The early church debated the precise relationship between the Father and the Son. Arius, a priest in Alexandria, taught that the Son was created by the Father — the first and greatest creature, but not eternal God. The Council of Nicaea rejected Arianism and affirmed that the Son is 'of one substance' (homoousios) with the Father — 'God from God, Light from Light, true God from true God, begotten, not made.'

This was not an invention of new doctrine — it was a clarification of what the church had believed from the apostles. The Nicene Creed reflects the teaching of John 1:1, Colossians 2:9, Philippians 2:6, and the other passages above.

The Trinity:

Christianity does not teach that Jesus IS the Father. It teaches that one God exists eternally in three persons — Father, Son, and Holy Spirit — each fully God, each distinct, yet one in essence. Jesus is the Second Person of the Trinity. He is God the Son, not God the Father.

This doctrine, while mysterious, is not contradictory.

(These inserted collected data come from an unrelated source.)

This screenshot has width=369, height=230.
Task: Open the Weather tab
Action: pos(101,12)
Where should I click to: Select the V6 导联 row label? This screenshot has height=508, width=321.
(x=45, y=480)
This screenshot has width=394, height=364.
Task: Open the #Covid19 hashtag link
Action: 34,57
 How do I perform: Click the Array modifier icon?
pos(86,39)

It means:

  • There is one God (Deuteronomy 6:4)
  • The Father is God (1 Peter 1:2)
  • The Son is God (John 1:1)
  • The Holy Spirit is God (Acts 5:3-4)
  • The Father, Son, and Spirit are distinct persons (Matthew 3:16-17 — all three are present at Jesus' baptism)

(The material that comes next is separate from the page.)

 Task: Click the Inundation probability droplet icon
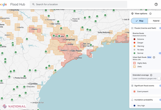(132, 100)
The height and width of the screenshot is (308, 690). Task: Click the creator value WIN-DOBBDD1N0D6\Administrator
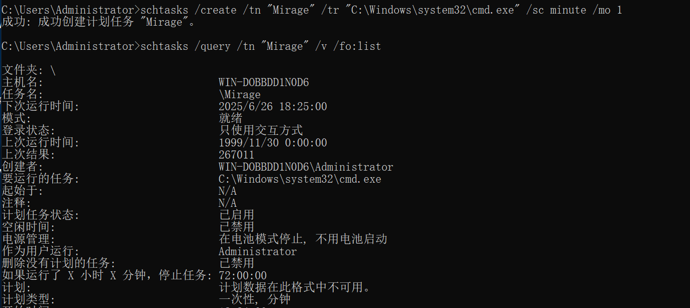(306, 167)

What about Jesus' humanity?

The same Scriptures that affirm Jesus' deity also affirm His full humanity. He grew tired (John 4:6), wept (John 11:35), was hungry (Matthew 4:2), experienced anguish (Luke 22:44), and died (Mark 15:37). The Council of Chalcedon (AD 451) defined that Jesus is 'truly God and truly man' — two complete natures united in one person, without confusion, change, division, or separation.

This is called the 'hypostatic union.' It means Jesus is not half-God and half-human. He is 100% God and 100% human. His divine nature did not diminish His humanity, and His humanity did not diminish His divinity.

Why it matters:

If Jesus is God, then:

  • His death on the cross has infinite value — sufficient to atone for the sins of the entire world
  • His words carry the authority of God Himself
  • His promises (eternal life, resurrection, forgiveness) are backed by divine power
  • Worshiping Him is not idolatry but the proper response to who He is

If Jesus is not God, then:

  • Christianity is built on a false claim
  • His disciples were either deceived or deceivers
  • The New Testament writers committed blasphemy by attributing deity to a creature

C.S. Lewis framed this as the 'trilemma': Jesus claimed to be God. He was either a liar (He knew He wasn't God but said it anyway), a lunatic (He sincerely believed He was God but was deranged), or He was telling the truth — He is Lord. What He cannot be, given His claims, is merely a 'good moral teacher.'

The testimony of Scripture, the witness of the early church, and two thousand years of Christian worship all point to the same conclusion: Jesus of Nazareth is God incarnate — the Word made flesh, dwelling among us.